In the past decade, Outdoor Alliance has united the human-powered outdoor recreation community to defend public lands, improve access for human-powered adventure, and conserve landscapes. Click on any of the issues below to learn more.
Land And Water conservation fund
The Land and Water Conservation Fund (LWCF) directs a portion of royalties derived from off-shore oil and gas leasing to fund recreation and conservation projects across the country. This essential program has funded recreation and conservation projects for more than 50 years in all 50 states yet it expired twice in the past decade.

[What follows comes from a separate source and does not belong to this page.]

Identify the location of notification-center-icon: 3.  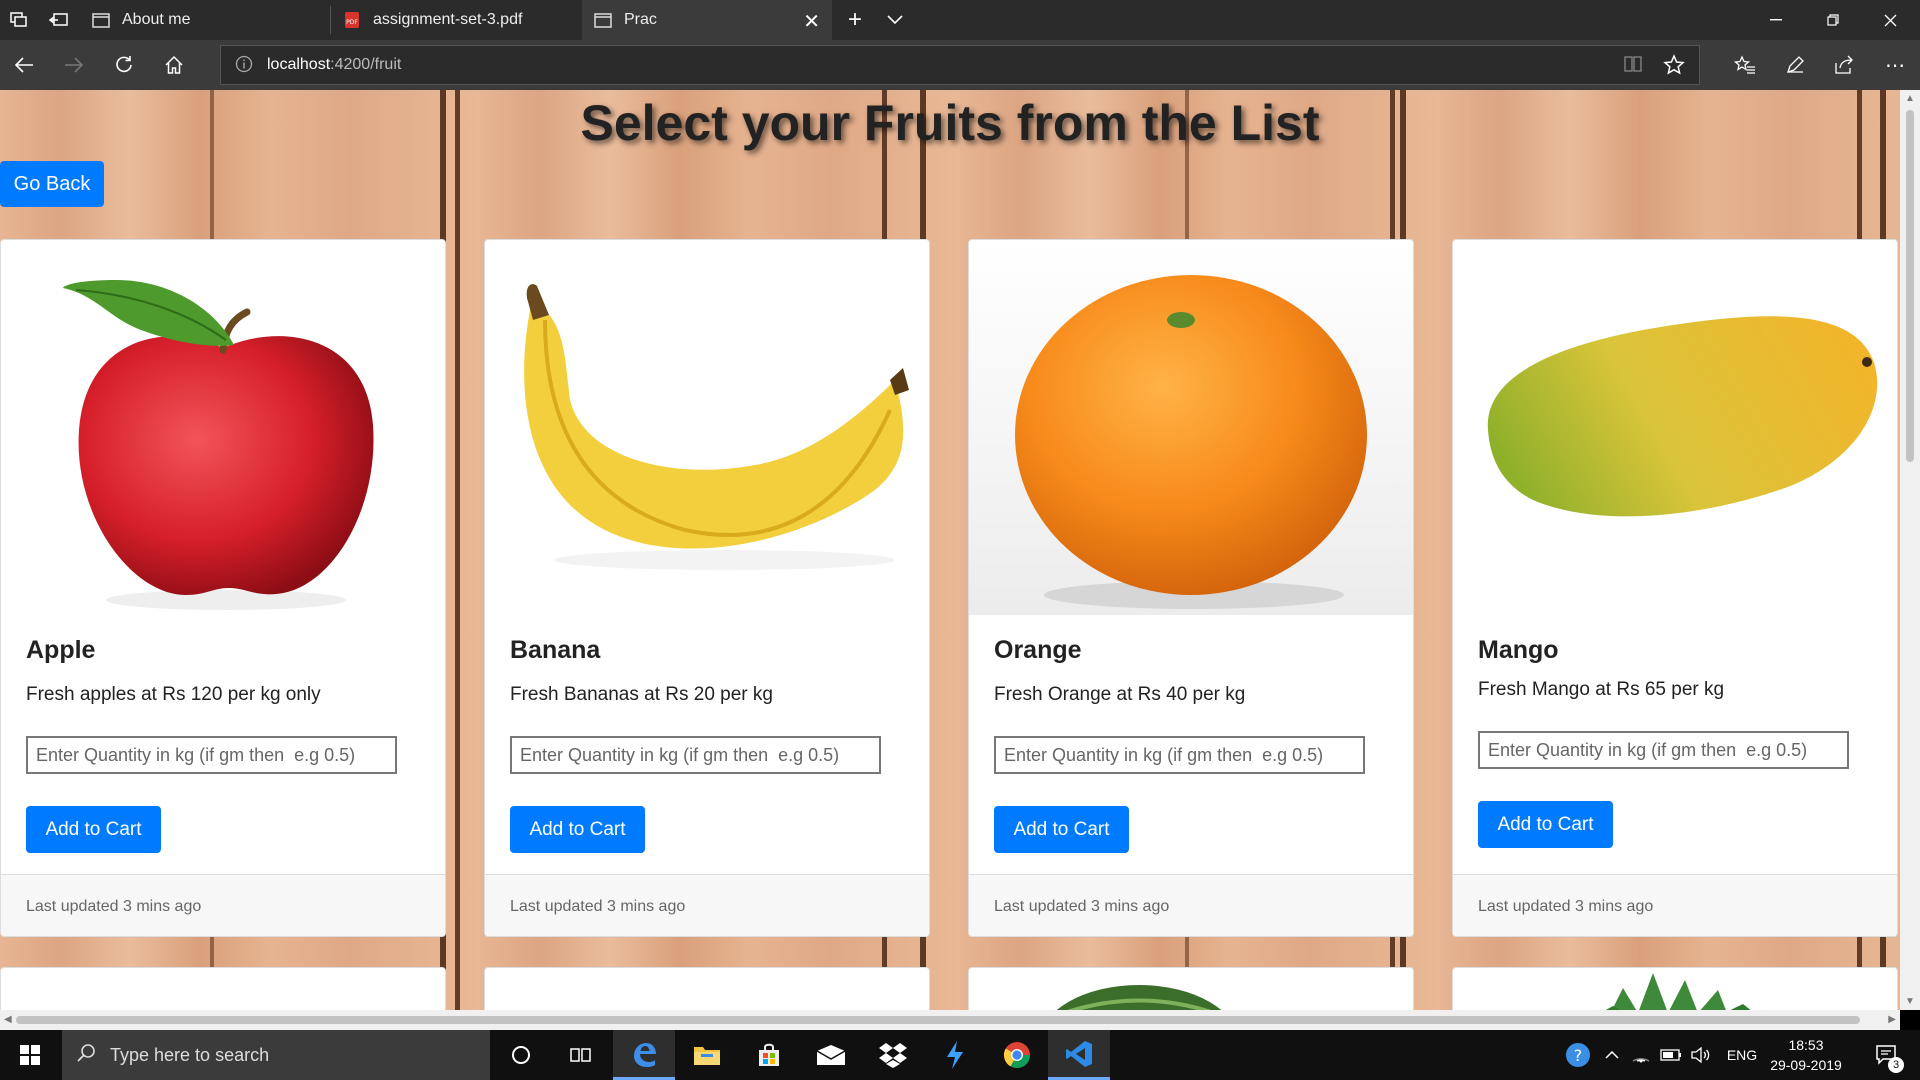
(1887, 1055).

Outdoor Alliance worked to reauthorize the program in 2015, and again to reauthorize it permanently in 2019.
The Methow Valley, located in the foothills of the North Cascades, is one of the Northwest's most popular recreation destinations. The valley is perhaps most famous for cross-country skiing, boasting North America’s largest groomed cross-country ski trail system. A proposed large-scale copper mine in the heart of the Methow Valley near Flagg Mountain threatened this treasured landscape.
Outdoor Alliance worked to secure a mineral withdrawal for this region.

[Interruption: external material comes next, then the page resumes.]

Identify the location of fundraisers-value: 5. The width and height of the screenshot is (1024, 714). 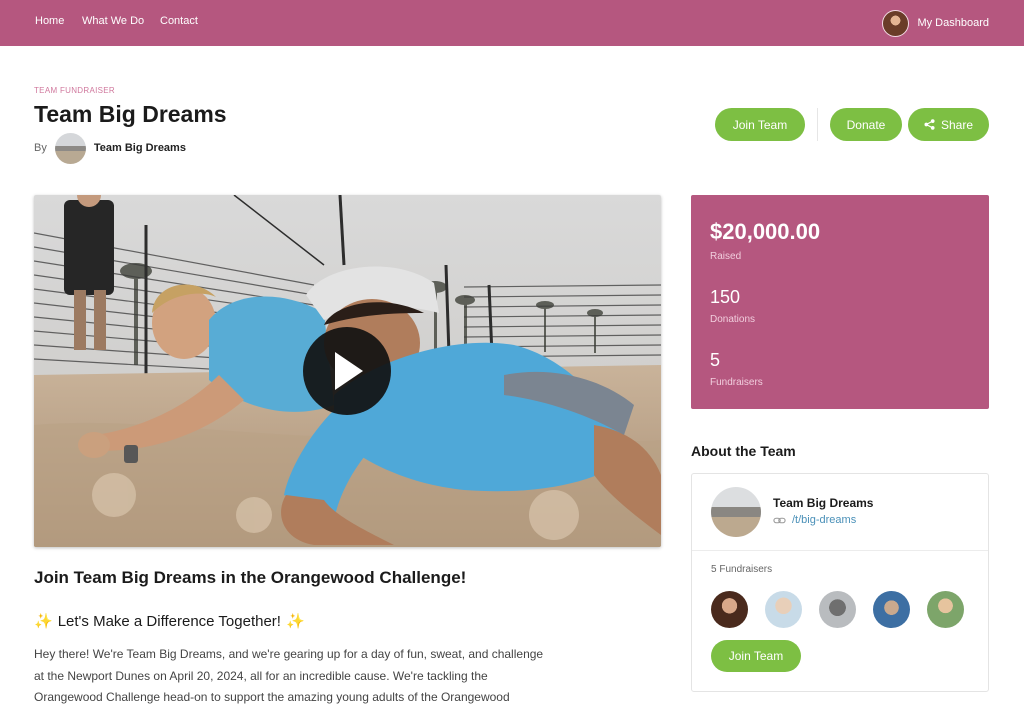
(716, 360).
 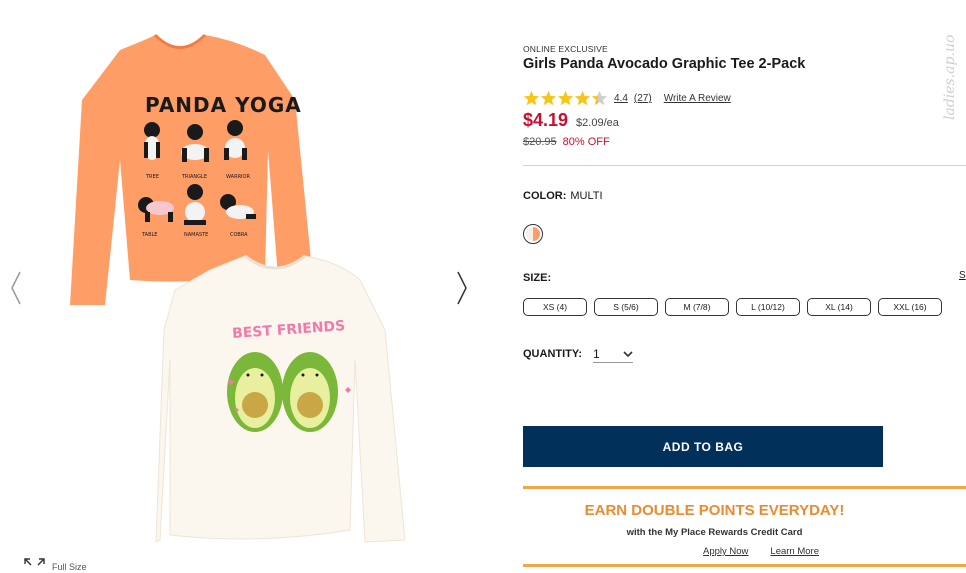 What do you see at coordinates (714, 510) in the screenshot?
I see `promo-title: EARN DOUBLE POINTS EVERYDAY!` at bounding box center [714, 510].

Mountains to Sound Greenway
Extending from the Seattle waterfront to Ellensburg, the Mountains to Sound Greenway is an outdoor paradise with 1,600 miles of trails, the stunning Cascade Crest, excellent whitewater runs, backcountry skiing and snowshoeing, rock climbing routes, and mountain biking.
Outdoor Alliance worked to protect the Greenway as a National Heritage Area.
The Oregon Wildlands Act, passed in the 2019 public lands package, brought together longstanding efforts to protect some outstanding rivers and wild landscapes in Oregon. It designated 30,621 acres of Wilderness in Devils Staircase, and protected 256 new Wild and Scenic River miles. It includes Wild and Scenic River protections for tributaries of the lower Rogue River, which alone accounts for $30 million in annual economic output, as well as the Nestucca River, Molalla River, Jenny Creek, Wasson Creek and Franklin Creek, and several important tributaries of the Elk River.
Outdoor Alliance worked to protect this special landscape and the outdoor experiences it offers.